指示文: データの最初の行から「(x=200, y=77)」を含む行までを、一字一句変えずに書き写しなさい。

使用データ:

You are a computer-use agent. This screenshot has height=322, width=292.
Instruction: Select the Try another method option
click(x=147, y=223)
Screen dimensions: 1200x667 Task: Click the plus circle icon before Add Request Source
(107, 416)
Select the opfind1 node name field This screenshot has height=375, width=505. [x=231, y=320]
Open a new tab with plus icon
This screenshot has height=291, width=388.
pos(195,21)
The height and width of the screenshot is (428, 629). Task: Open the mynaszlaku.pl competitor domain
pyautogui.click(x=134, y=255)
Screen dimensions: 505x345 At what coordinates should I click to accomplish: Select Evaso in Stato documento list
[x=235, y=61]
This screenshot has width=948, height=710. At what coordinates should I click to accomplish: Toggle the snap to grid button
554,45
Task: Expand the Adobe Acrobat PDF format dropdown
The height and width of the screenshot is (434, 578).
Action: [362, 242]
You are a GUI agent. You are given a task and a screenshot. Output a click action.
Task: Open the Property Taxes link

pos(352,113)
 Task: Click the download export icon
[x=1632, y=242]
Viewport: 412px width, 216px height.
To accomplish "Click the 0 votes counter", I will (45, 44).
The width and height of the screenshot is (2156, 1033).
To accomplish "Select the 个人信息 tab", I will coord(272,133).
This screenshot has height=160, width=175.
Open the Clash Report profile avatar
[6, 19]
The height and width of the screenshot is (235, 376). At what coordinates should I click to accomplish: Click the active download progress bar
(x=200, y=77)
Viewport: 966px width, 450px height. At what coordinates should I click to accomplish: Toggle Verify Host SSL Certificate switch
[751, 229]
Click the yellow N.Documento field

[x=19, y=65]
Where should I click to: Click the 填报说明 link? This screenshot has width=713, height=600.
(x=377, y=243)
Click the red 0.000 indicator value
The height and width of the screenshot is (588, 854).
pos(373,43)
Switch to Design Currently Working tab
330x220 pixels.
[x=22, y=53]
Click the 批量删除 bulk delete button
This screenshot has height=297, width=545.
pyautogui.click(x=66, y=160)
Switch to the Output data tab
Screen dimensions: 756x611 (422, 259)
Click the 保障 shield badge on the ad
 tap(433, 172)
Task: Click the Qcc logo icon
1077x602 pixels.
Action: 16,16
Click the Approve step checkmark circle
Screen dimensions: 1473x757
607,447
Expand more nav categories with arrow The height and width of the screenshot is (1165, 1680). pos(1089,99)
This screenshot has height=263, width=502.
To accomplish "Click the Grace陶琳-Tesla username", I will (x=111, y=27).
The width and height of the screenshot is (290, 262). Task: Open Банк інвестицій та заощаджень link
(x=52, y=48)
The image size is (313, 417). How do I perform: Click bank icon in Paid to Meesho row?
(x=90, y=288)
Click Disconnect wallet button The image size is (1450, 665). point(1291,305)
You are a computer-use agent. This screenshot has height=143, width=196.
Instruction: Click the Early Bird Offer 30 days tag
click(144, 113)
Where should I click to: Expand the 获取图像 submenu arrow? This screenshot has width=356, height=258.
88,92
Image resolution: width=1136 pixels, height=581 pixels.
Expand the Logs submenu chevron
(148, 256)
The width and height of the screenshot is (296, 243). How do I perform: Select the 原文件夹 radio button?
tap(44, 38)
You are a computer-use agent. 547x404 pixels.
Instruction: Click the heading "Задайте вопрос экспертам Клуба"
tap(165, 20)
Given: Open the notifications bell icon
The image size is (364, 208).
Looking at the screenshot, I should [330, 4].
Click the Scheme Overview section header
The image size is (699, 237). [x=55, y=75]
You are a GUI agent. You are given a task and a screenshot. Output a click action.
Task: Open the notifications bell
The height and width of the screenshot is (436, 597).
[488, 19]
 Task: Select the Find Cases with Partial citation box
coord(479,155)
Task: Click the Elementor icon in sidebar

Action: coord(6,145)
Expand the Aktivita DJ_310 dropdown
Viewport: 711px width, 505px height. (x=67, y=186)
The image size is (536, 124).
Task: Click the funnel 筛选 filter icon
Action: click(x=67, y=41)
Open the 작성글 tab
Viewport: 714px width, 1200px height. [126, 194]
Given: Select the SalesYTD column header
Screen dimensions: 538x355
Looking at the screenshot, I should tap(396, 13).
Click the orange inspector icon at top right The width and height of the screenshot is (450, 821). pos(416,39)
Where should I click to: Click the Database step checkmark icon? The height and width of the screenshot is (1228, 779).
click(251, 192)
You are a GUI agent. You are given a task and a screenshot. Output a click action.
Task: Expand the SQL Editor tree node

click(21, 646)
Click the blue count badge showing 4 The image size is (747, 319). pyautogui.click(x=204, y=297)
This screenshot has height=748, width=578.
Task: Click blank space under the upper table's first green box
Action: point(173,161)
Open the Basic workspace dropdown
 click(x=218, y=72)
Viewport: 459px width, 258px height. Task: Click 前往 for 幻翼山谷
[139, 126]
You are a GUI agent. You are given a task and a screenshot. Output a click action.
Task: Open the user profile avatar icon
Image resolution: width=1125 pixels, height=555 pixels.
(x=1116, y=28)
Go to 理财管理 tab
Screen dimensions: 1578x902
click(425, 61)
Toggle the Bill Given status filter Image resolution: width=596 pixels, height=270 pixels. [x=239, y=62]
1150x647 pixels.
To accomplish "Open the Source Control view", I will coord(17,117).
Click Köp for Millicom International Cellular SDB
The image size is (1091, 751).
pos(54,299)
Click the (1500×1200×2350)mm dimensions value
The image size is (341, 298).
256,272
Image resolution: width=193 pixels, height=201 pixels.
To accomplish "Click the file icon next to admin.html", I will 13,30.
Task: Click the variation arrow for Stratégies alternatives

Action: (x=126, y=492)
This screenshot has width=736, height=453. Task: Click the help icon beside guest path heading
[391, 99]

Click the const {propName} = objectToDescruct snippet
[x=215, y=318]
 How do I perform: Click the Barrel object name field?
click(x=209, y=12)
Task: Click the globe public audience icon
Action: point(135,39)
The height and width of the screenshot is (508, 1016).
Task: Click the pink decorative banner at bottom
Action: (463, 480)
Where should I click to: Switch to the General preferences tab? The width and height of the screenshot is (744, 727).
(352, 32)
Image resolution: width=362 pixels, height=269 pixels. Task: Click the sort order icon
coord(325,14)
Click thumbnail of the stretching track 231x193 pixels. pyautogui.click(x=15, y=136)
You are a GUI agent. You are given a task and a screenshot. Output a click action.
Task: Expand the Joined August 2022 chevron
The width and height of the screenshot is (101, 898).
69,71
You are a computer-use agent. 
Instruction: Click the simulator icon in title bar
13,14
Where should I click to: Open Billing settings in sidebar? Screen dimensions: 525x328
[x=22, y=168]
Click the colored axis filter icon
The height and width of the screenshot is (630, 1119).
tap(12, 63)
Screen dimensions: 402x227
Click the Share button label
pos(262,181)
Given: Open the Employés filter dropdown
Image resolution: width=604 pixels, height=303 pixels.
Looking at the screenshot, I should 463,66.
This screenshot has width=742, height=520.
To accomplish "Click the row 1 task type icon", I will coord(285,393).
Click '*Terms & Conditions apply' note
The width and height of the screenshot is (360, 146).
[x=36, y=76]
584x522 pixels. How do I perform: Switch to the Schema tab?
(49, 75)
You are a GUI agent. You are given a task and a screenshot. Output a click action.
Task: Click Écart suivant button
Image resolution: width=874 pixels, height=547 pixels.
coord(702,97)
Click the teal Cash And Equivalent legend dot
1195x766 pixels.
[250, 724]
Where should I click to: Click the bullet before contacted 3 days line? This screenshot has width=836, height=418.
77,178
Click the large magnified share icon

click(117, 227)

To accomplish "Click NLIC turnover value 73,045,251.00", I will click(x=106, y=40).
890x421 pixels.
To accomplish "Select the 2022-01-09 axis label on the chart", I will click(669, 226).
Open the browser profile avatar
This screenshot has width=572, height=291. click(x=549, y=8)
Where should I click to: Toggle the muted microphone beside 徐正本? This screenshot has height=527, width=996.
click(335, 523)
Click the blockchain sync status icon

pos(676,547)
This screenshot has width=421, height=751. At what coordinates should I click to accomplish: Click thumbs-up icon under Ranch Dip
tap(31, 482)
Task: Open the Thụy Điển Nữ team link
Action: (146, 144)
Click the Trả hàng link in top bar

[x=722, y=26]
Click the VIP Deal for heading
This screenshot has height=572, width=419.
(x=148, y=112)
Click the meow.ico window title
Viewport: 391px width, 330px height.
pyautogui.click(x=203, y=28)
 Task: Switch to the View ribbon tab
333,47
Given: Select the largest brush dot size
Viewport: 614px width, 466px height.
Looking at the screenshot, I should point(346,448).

正しい結果:
You are a computer-use agent. This screenshot has height=322, width=292.
Instruction: Select the Try another method option
click(x=147, y=223)
Screen dimensions: 1200x667 Task: Click the plus circle icon before Add Request Source
(107, 416)
Select the opfind1 node name field This screenshot has height=375, width=505. [x=231, y=320]
Open a new tab with plus icon
This screenshot has height=291, width=388.
pos(195,21)
The height and width of the screenshot is (428, 629). Task: Open the mynaszlaku.pl competitor domain
pyautogui.click(x=134, y=255)
Screen dimensions: 505x345 At what coordinates should I click to accomplish: Select Evaso in Stato documento list
[x=235, y=61]
This screenshot has width=948, height=710. At what coordinates should I click to accomplish: Toggle the snap to grid button
554,45
Task: Expand the Adobe Acrobat PDF format dropdown
The height and width of the screenshot is (434, 578).
Action: [362, 242]
You are a GUI agent. You are given a task and a screenshot. Output a click action.
Task: Open the Property Taxes link

pos(352,113)
 Task: Click the download export icon
[x=1632, y=242]
Viewport: 412px width, 216px height.
To accomplish "Click the 0 votes counter", I will (45, 44).
The width and height of the screenshot is (2156, 1033).
To accomplish "Select the 个人信息 tab", I will coord(272,133).
This screenshot has height=160, width=175.
Open the Clash Report profile avatar
[6, 19]
The height and width of the screenshot is (235, 376). At what coordinates should I click to accomplish: Click the active download progress bar
(x=200, y=77)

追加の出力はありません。